19. Juli 2018 
 
8. Oktober 2015

Fakuma 2015: 3D-Printing auf breiter Ebene

Mit einer ganzen Reihe an 3D-Printing-Systemen und Generativ-Verfahren setzen die Fakuma-Aussteller in Friedrichshafen ihre Akzente. Die etablierten Hersteller von Kunststoffmaschinen haben die Chancen der generativen Fertigung erkannt und gehen nun in bewährter Profi-Manier ans Werk, um dem 3D- und demnächst 4D-Printing mit hochwertigen Originalwerkstoffen auf breiter Ebene zur industriellen Nutzung zu verhelfen.

Foto: P.E. Schall GmbH & Co. KGFoto: P.E. Schall GmbH & Co. KG
Die Hersteller von Kunststoffmaschinen gehen nun ans Werk, 3D-Printing auf breiter Ebene zur industriellen Nutzung zu verhelfen.
Interessant dabei ist, dass sich die Technologien und Verfahren zur generativen Fertigung durchaus stark unterscheiden, etwa dahingehend, dass zu den mehr oder weniger bekannten Verfahren neue hinzukommen, die nicht zur Herstellung von Kunststoffteilen, sondern zum Bau z. B. von Spritzgießwerkzeugen mit absolut konturnaher Kühlsystemstruktur aus geschichtetem Metallpulver in Werkzeug-Qualität verwendet werden.

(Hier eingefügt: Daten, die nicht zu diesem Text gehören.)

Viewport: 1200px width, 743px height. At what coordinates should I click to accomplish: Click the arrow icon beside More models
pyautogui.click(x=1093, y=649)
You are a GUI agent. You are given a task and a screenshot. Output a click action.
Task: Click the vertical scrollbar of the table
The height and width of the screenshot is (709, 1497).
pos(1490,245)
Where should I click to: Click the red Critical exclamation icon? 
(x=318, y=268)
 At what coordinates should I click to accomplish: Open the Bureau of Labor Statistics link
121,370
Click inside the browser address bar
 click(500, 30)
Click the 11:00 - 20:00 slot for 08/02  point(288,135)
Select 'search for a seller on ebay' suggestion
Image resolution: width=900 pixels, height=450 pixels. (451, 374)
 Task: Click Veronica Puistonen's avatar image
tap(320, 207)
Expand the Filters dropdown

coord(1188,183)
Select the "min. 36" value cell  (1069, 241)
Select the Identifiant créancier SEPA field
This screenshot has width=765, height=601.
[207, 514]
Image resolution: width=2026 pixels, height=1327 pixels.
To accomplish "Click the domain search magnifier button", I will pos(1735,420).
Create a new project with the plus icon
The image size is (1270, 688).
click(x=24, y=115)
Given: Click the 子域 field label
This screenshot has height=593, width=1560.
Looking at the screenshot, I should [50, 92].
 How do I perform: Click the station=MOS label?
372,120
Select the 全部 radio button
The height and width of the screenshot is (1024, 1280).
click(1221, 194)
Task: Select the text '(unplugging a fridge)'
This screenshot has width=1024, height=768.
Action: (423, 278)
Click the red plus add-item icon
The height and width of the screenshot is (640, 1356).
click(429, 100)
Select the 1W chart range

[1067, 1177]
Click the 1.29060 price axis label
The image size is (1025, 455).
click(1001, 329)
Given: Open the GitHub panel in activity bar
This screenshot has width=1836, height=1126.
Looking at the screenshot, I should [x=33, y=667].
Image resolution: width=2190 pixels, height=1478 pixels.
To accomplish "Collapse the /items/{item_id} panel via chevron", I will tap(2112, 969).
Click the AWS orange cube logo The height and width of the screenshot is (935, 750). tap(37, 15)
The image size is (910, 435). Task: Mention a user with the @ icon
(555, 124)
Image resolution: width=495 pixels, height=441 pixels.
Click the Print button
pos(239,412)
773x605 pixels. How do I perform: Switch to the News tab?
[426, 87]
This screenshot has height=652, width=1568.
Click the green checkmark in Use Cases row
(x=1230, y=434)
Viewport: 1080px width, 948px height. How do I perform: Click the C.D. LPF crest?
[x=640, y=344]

„Wettbewerb splittert sich auf“

Die Veranstalter lassen keinen Zweifel daran, dass die Fakuma 2015 auch in ihrer 24. Auflage ein Branchen-Ereignis ersten Ranges wird. „Daran muss beständig gearbeitet werden“, so der Messemacher Paul E. Schall, „weil sich der Wettbewerb im Messewesen sowohl international als auch fachlich aufsplittert und es nur noch wenige Leit-Fachmessen, wie zum Beispiel die Fakuma, mit tatsächlich globaler Akzeptanz gibt. Vor ähnlich großen Herausforderungen stehen aber auch die Hersteller und Anbieter von Maschinen, Werkzeugen, Materialflusstechnik und Peripherie in allen Bereichen der industriellen Kunststoffverarbeitung.“

„Hervorzuheben wäre hier vor allem der fast schon hysterische Züge annehmende Hype um die komplexe Thematik „Generative Fertigung“, der in den vergangenen beiden Jahren regelrecht ausuferte und sich nun, da die industrielle Anwendungsfähigkeit auf dem Prüfstand steht, langsam zu beruhigen beginnt“, meint Schall.

Versachlichung des Hypes

Im Sinne der Aussteller und der Fachbesucher wollen die Veranstalter der Kunststoff-Fachmesse für eine Versachlichung sorgen, „zumal wir in den Segmenten Additiv-/Generativ-/Prototyping-Verfahren schon seit über 25 Jahren aktiv sind. Nämlich dahingehend, dass wir den Ausstellern aus Forschung und Industrie schon sehr früh eine Plattform verschafften, um die Fachbesucher mit den neuesten, vielversprechenden Technologien und Verfahren vertraut zu machen.“ Mit dem anwenderorientierten Fokus auf die Kunststoffverarbeitung nimmt die Fakuma jedenfalls eine Sonderstellung ein. Denn ähnlich gelagerte Fachmessen präsentieren sich eher „Kunststoff-polytechnisch“ und setzen folglich andere Schwerpunkte.

Noch internationaler

Hervorzuheben ist in diesem Jahr, dass die Fachmesse einen noch internationaleren Anstrich bekommt. Dies verdeutlicht die nochmalige Zunahme an ausländischen Hersteller und Anbietern auf nunmehr 35 Industrienationen. Nach dem traditionell stärksten Aussteller-Kontingent aus Deutschland (925 Unternehmen) folgen Italien (102), Schweiz (97), Österreich (63), Frankreich (43), China (41), Portugal (27), Niederlande (25), Tschechien (20) und Türkei (17), womit Europa nach wie vor die führende Rolle innehat. Die Messeveranstalter erwarten 2015 rund 46.000 Fachbesucher aus weit über 100 Nationen. Im Vorjahr zählten sie 1?800 Aussteller (davon fast 600 aus dem Ausland) aus 36 Nationen und fast 46?000 Fachbesucher aus 117 Ländern.